5 Buku yang Dibaca oleh sang Pemimpin BTS, Kim Nam Joon

Selain menjadi pemimpin boygroup BTS, Kim Nam Joon alias RM BTS juga memiliki hobi membaca buku, lho. Buku-buku apa saja yang dibaca olehnya? Simak, yuk!


1. Demian

buku yang dibaca kim nam joon

Buku yang ditulis oleh Herman Nesse ini diterbitkan pertama kali tahun 1919. Buku ini menceritakan tentang Emil Sinclair yang dibesarkan oleh keluarga kaya. Sebagai bagian keluarga kaya, ia dituntut untuk menjadi seperti orang tuanya: berpendidikan, kaya, dan baik. Sampai suatu ketika, ia dipertemukan seseorang bernama Alex Demian yang membantunya untuk menjadi ‘manusia’.


2. Kim Jiyoung, Born 1982

Buku Kim Jiyoung, Born 1982


Tidak kalah seru, buku yang ditulis oleh Cho Nam Joo ini menceritakan tentang seorang wanita mapan yang harus berhenti dari pekerjaannya dengan alasan mengurusi keluarga. Buku yang diterbitkan tahun 2016 ini membuka pikiran Wikileaders terhadap isu patriarki yang sangat kental di Korea Selatan. Buku ini juga sudah ada versi terjemahan ke bahasa Indonesia, lho.


3. I Want to Die But I Want to Eat Tteokpokki

Buku I Want to Die But I Want to Eat Tteokpokki


Buku ini ditulis oleh Baek Se Hee dan diterbitkan tahun 2019. Buku ini berisi tentang esai yang membuat Wikileaders dapat mencintai diri sendiri.
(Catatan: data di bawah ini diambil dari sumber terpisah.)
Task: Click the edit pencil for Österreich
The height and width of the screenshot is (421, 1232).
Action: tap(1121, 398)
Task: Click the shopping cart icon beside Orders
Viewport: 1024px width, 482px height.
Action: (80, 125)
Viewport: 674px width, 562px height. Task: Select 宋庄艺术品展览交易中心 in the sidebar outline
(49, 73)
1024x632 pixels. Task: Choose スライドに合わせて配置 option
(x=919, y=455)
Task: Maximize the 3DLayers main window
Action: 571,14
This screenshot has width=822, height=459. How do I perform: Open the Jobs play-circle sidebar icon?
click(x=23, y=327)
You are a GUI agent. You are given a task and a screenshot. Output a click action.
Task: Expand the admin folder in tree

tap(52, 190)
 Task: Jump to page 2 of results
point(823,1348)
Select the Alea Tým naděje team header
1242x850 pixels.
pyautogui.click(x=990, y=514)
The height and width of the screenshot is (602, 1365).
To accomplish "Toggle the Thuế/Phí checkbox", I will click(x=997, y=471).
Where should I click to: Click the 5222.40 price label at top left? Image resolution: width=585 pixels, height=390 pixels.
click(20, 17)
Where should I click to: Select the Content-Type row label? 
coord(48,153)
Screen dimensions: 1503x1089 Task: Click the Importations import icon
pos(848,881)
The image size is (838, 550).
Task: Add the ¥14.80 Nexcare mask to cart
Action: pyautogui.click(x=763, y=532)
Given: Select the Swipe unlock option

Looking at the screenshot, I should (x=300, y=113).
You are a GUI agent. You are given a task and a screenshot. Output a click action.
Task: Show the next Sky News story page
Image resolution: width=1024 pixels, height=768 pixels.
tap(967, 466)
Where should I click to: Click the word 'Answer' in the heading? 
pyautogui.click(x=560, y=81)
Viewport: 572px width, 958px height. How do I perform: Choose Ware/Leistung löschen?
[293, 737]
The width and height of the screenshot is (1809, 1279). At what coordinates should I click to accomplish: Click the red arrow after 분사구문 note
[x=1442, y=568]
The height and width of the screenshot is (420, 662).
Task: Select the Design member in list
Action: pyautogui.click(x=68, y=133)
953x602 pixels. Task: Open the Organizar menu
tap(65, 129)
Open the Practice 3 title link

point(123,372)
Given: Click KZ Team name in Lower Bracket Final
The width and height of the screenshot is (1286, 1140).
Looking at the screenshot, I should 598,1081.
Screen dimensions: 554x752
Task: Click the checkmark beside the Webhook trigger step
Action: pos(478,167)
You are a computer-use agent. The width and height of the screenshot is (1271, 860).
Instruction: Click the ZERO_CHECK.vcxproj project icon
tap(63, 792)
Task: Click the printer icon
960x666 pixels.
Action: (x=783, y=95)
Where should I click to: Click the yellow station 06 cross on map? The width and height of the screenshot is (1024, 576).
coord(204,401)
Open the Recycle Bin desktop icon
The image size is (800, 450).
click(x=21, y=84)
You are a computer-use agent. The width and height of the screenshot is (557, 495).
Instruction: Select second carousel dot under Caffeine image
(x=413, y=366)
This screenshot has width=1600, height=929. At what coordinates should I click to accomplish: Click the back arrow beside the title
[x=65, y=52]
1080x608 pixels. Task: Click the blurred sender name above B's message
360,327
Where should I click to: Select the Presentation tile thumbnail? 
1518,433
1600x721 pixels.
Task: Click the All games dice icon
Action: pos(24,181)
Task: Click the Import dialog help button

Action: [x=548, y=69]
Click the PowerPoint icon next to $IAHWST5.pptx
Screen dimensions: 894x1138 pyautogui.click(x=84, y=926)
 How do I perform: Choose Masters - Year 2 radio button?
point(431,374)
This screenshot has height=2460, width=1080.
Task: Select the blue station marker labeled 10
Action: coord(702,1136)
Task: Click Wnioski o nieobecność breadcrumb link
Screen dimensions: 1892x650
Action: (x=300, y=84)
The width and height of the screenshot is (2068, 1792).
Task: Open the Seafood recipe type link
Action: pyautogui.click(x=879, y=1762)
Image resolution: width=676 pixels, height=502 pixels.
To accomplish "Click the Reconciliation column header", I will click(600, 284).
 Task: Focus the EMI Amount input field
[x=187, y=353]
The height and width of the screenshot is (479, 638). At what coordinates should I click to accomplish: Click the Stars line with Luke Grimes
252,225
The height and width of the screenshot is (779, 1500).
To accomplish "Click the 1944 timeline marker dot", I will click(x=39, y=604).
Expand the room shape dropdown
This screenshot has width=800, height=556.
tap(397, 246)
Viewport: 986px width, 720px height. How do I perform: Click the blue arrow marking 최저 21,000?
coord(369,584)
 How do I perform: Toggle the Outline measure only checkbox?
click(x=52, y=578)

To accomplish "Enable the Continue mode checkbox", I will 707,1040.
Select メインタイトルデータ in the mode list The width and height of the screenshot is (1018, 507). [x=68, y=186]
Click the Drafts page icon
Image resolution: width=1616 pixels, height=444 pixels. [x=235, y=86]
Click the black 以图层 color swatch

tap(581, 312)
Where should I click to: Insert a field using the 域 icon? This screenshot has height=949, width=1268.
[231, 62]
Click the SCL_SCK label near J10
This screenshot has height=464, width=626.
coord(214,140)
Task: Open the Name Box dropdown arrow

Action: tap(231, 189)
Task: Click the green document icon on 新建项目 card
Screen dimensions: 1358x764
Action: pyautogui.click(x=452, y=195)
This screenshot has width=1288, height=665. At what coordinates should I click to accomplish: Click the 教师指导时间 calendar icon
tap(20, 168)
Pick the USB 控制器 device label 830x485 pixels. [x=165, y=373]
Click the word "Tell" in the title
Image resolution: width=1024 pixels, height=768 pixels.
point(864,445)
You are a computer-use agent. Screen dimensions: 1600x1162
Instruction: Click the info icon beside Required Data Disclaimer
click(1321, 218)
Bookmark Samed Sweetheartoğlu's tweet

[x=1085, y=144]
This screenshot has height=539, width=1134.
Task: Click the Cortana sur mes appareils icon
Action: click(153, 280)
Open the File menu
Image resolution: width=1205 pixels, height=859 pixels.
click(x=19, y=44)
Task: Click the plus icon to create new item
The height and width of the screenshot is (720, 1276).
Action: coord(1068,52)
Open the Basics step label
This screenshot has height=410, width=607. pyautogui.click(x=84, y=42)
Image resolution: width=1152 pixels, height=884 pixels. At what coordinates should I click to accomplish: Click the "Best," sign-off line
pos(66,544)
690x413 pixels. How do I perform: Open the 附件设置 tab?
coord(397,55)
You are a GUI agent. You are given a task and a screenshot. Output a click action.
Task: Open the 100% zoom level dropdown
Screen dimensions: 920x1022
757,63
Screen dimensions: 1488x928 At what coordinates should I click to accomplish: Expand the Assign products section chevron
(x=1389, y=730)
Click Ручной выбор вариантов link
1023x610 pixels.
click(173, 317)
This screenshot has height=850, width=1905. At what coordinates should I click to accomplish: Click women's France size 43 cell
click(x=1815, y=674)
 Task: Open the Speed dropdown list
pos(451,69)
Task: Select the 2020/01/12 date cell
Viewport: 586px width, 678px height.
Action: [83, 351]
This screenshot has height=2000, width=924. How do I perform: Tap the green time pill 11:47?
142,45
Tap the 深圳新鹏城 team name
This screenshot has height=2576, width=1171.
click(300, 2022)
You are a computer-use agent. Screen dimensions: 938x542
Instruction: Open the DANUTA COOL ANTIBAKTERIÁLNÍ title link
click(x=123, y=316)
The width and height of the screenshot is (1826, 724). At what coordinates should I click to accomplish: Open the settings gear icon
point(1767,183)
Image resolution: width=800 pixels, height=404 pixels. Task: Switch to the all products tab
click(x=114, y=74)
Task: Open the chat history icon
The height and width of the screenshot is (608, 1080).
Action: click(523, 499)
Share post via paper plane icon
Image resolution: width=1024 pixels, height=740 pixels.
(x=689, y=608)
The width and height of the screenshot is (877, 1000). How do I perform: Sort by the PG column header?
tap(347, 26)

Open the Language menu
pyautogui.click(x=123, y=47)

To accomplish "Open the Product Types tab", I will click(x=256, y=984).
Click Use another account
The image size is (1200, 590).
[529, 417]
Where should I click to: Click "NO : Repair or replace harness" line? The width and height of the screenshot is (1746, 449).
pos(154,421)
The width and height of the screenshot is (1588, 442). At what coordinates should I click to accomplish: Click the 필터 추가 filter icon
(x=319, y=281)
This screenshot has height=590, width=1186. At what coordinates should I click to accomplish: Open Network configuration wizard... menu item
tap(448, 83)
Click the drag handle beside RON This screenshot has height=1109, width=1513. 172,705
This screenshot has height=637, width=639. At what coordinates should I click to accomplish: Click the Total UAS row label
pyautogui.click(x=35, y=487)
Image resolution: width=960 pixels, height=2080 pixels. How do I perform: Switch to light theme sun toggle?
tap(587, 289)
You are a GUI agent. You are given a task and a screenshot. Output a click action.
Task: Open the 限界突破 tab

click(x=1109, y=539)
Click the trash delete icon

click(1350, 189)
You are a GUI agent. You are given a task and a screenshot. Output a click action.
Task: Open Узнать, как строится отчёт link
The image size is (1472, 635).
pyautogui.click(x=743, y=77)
Buku ini juga mengambil perspektif dari kehidupan masyarakat Korea Selatan. Maka dari itu, tak dapat dimungkiri juga kalau buku ini menjadi best seller di Negeri Ginseng itu.


4. Norwegian Wood

Buku Norwegian Wood

Buku yang dikarang oleh penulis Jepang, Haruki Murakami, ini diterbitkan tahun 1987. Novel ini mengisahkan tentang Toru Watanabe yang dihadapkan oleh dua wanita cantik, tetapi memiliki masa lalu yang cukup rumit. Novel ini mengambil latar di Tokyo, Jepang, sekitar tahun 1960 di mana gerakan mahasiswa Jepang cukup masif.


5. The Miracles of The Namiya General Store/Namiya Zakkaten no Kiseki

Buku The Miracles of The Namiya General Store

Buku terakhir berasal dari Jepang lagi. Buku yang ditulis oleh Keigo Higashino ini diterbitkan tahun 2012. Buku ini menceritakan toko kelontong bernama Namiya yang menjadi tempat curhat bagi masyarakat tahun 1980 yang dimiliki oleh Yuji Namiya. Setelah 32 tahun berselang, Toko Namiya terbengkalai dan ditinggali oleh 3 penjahat, yakni Atsuya, Shota, dan Kohei. Selama tinggal dalam toko tersebut, beberapa keanehan dan rahasia tentang Toko Namiya mulai terungkap.


Takarir:


Meski padatnya jadwal, pemimpin BTS, Kim Nam Joon tidak lupa dalam menuntut ilmu, lho. Buku-buku yang ia baca cukup keren dan cocok banget untuk direkomendasikan ke Wikileaders nih. Wikileaders sudah membaca rekomendasi buku dari Kim Nam Joon, belum?